Corona para una viva: cómo un envío puso fin a un matrimonio

En la cocina olía a chuletas recién fritas cuando llamaron a la puerta. Vera, sin siquiera quitarse el delantal, abrió y se encontró con un joven repartidor.

—¡Buenas tardes! Su paquete —dijo con energía.

—¿Qué paquete? Yo no he pedido nada —respondió sorprendida.

—¿Piso décimo? —preguntó él.

—Sí.

—Entonces todo está correcto.

Titubeante, firmó el recibo y recibió una caja grande. Al abrirla, se le heló la sangre. Dentro había una corona fúnebre. No una decorativa, sino real, con una cinta negra donde se leía su nombre.

No constaba remitente. Solo un mensaje mudo: «Descansa en paz, Vera».

—Hay que odiar mucho a alguien para enviarle una corona a su casa —susurró después, con la voz temblorosa.

Su marido, Andrés, lo restó importancia:

—¿Por qué piensas que fue mi madre? ¡Si te quiere!

—¿Me quiere? ¡Ni siquiera pronuncia mi nombre! —recordó Vera con amargura.

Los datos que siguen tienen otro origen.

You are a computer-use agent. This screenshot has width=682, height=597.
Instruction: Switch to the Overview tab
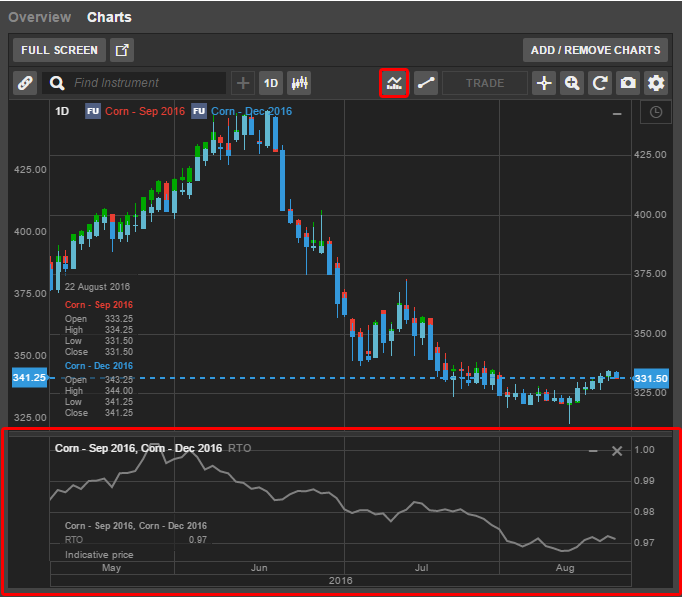(x=40, y=17)
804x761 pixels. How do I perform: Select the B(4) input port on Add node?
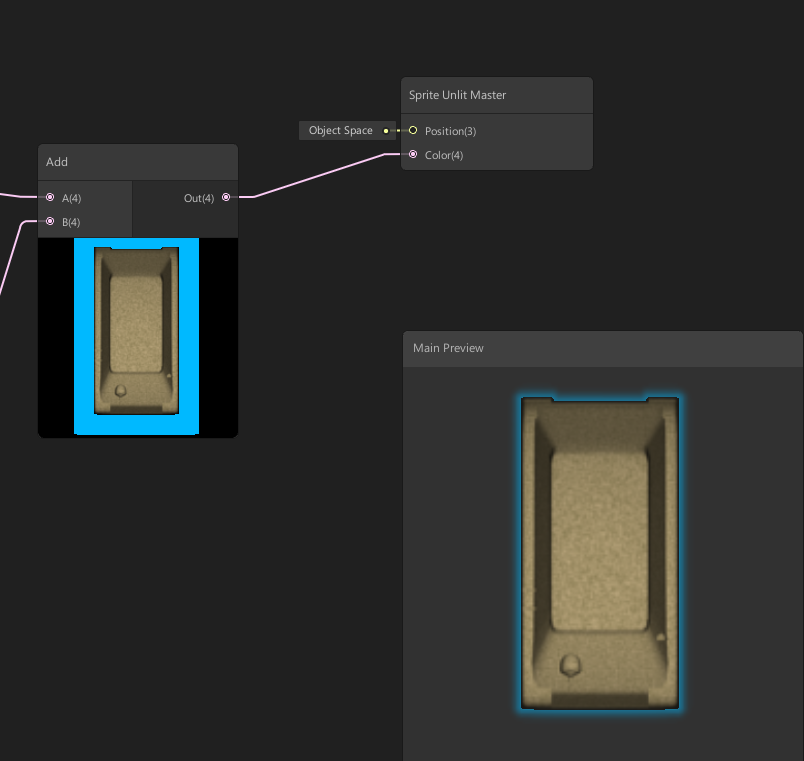[50, 221]
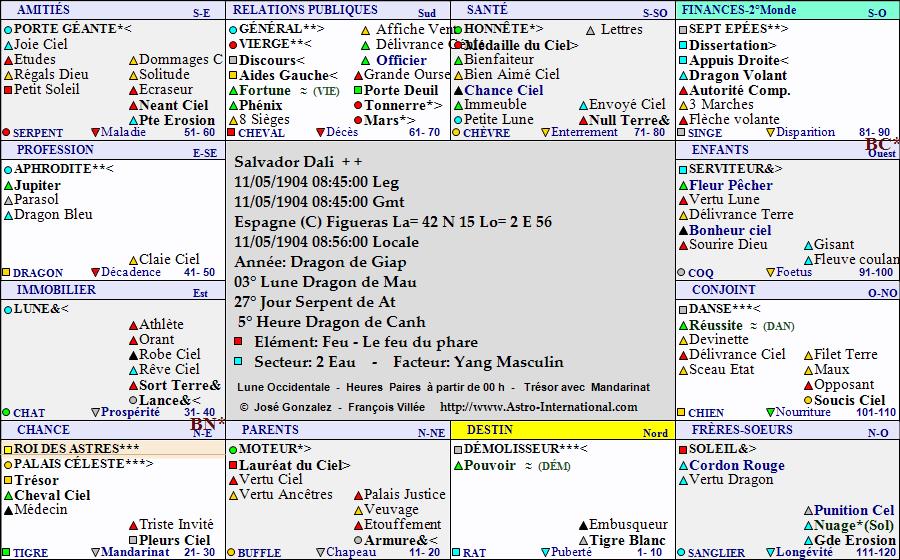The width and height of the screenshot is (900, 560).
Task: Select the FINANCES-2°Monde palace header
Action: tap(742, 9)
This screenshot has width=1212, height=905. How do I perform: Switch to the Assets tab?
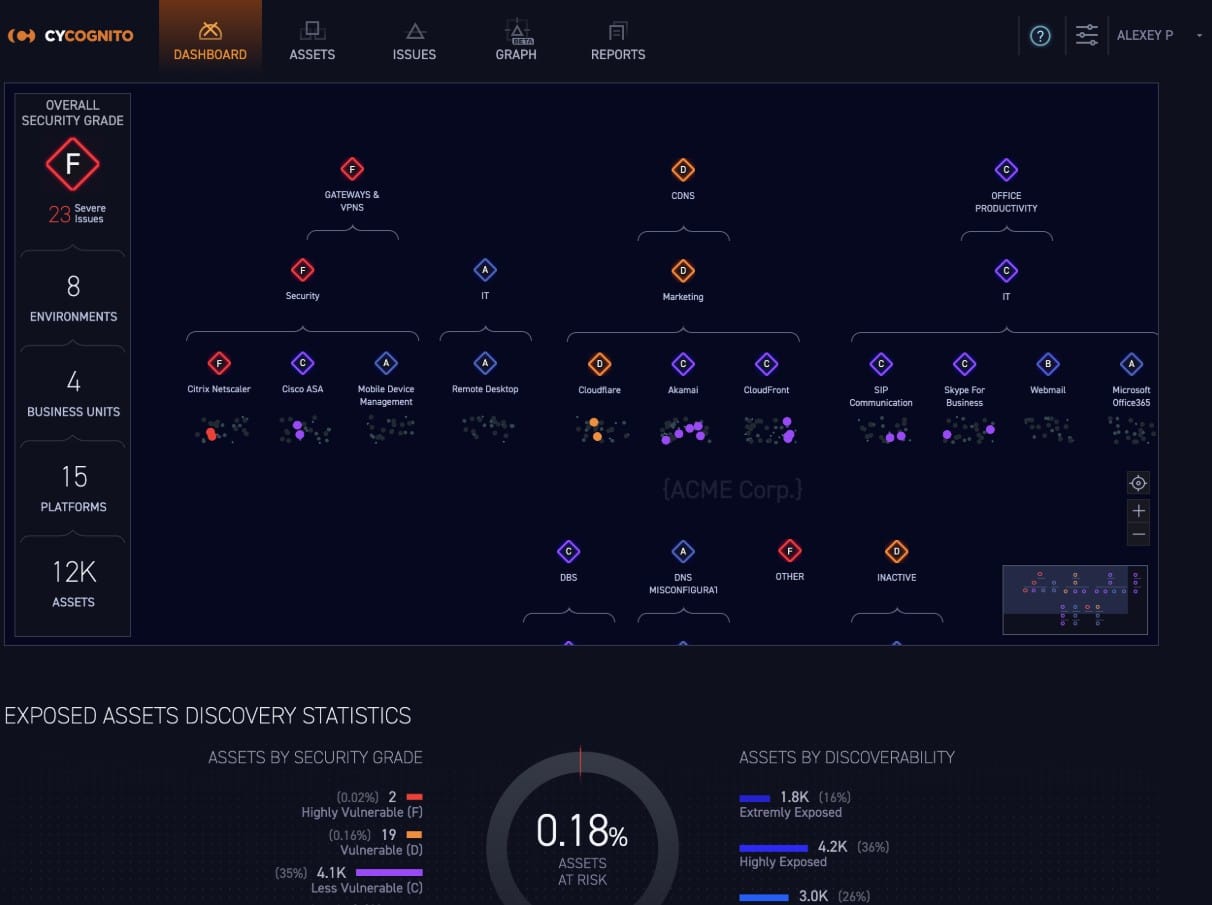coord(312,41)
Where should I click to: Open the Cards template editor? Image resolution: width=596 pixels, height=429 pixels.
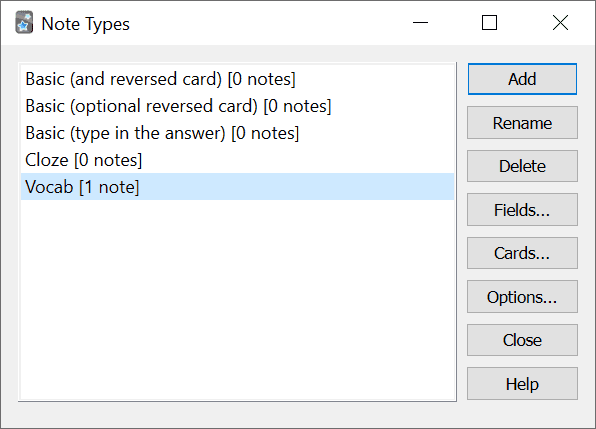point(522,253)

Y era cierto. A su futura suegra no le gustaba nada de ella: su estatura «como un metro de escaso», su trabajo de recepcionista, sus vestidos sencillos. Vera se esforzaba, cosía su propia ropa, era educada, pero solo recibía desdén y sarcasmos.

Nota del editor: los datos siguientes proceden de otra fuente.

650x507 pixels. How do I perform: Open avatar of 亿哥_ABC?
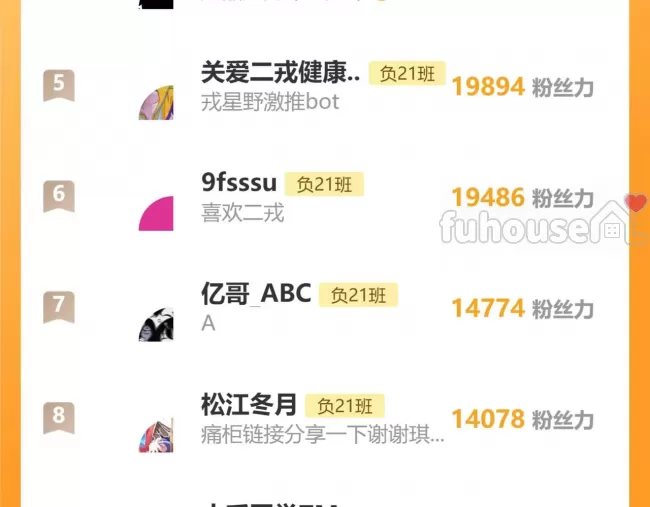click(156, 324)
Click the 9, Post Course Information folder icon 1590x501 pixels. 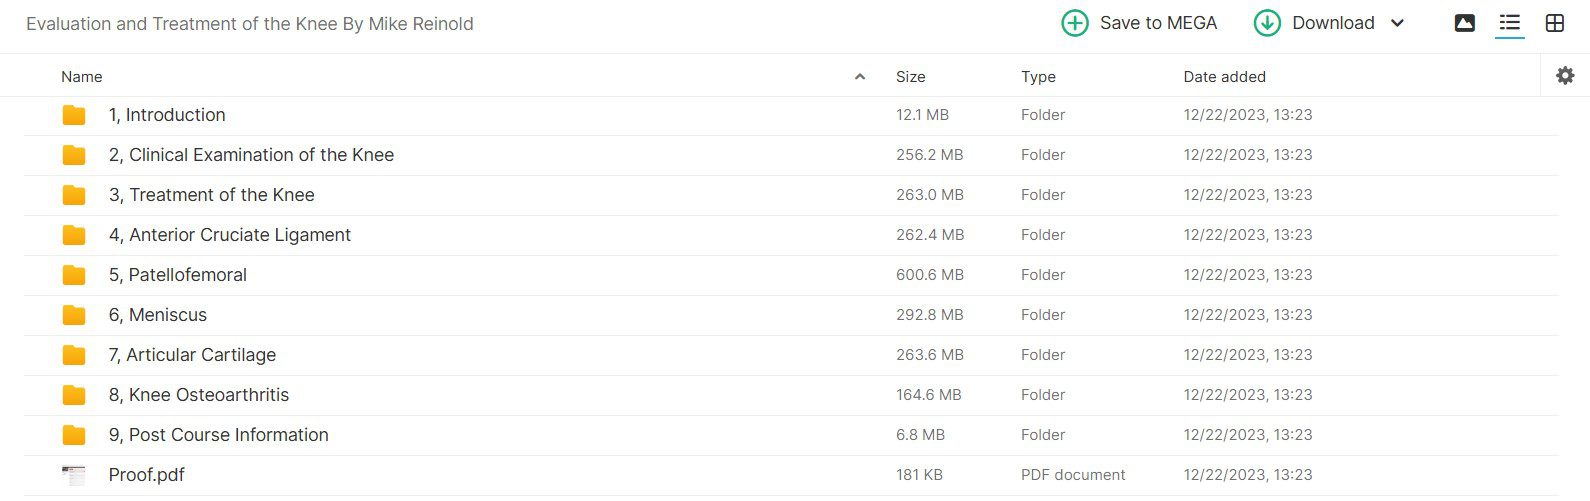[x=74, y=435]
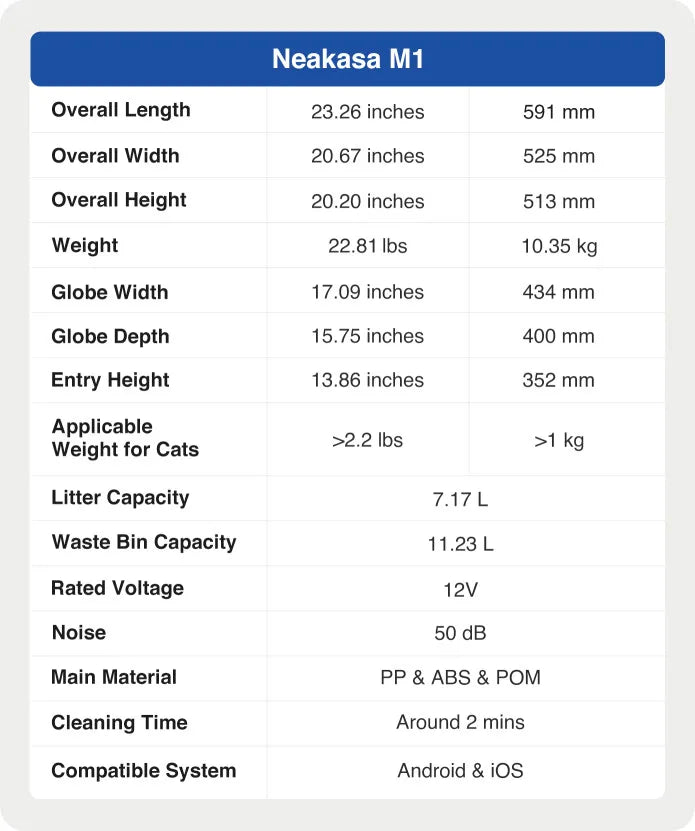
Task: Select the 20.20 inches height value
Action: coord(367,201)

—Mira este desastre —le susurraba Oksana Borísovna a su hijo—. ¡No sabe hilar dos palabras!

Él callaba, fingía que todo estaba bien. Pero su silencio era complicidad. Su madre se permitía cada vez más, aunque vivían en el piso de Vera.

Cuando Vera sugirió alquilar otra casa que agradara a su suegra, esta rechazó todas las opciones con gritos y dramas. Mientras, Andrés tomaba té en silencio.

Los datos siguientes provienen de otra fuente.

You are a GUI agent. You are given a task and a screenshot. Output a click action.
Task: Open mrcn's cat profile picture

Si la corona no funcionó, llegó el siguiente paso. Su marido encontró calzoncillos en el altillo.

—¿Me lo vas a explicar? —preguntó con frialdad, sosteniéndolos.

—¿No te parece raro? ¡Ni con una silla alcanzo ahí arriba!

Las llaves las tenía su suegra. Todo cobró sentido. Pero Andrés no dijo nada. Otra vez.

El siguiente “regalo” fue un cubo de arándanos. Su suegra se lo entregó con una sonrisa:

—¡Vitaminas para mi nuera!

A la mañana siguiente, Vera encontró en el cubo… un erizo vivo, casi congelado por el frío de la nevera. Por suerte, su marido lo vio. Claro, no creyó que fuera intencional: «Se habrá colado, cosas que pasan».

Más tarde, Vera halló bajo la cama una muñeca con agujas clavadas. La situación ya parecía un mal thriller. Y aún así aguantó. Por amor. Por creer que el hombre a su lado era su protección, no solo un hijo obediente.

El final llegó por casualidad. Vera volvió antes del trabajo y los pilló juntos. En su propio piso.

Lo echó. Rápido. Sin miramientos. Como dicen, «en calzoncillos».

Él intentó justificarse:

—¡Ella vino sola! ¡No planeé nada!

Pero Vera ya no creía en nada. Menos cuando supo que la «invitada» era sobrina de una amiga de su suegra. Todo encajaba.

Tres años aguantó. Otros no hubieran durado ni tres meses. Pero ella tuvo esperanza.

¿Y Andrés? Volvió con su madre. ¿A dónde más?

Pero allí le esperaba una sorpresa. Su madre tenía un romance. El último amor, resultó ser, puede ser más intenso que el primero. Y no en su piso, sino en el minúsculo apartamento de su nuevo novio. Oksana Borísovna, sin techo pero con amor.

¿Ironía del destino?

¿Moraleja? Cuidado con lo que deseas. A veces se cumple… pero no como imaginabas.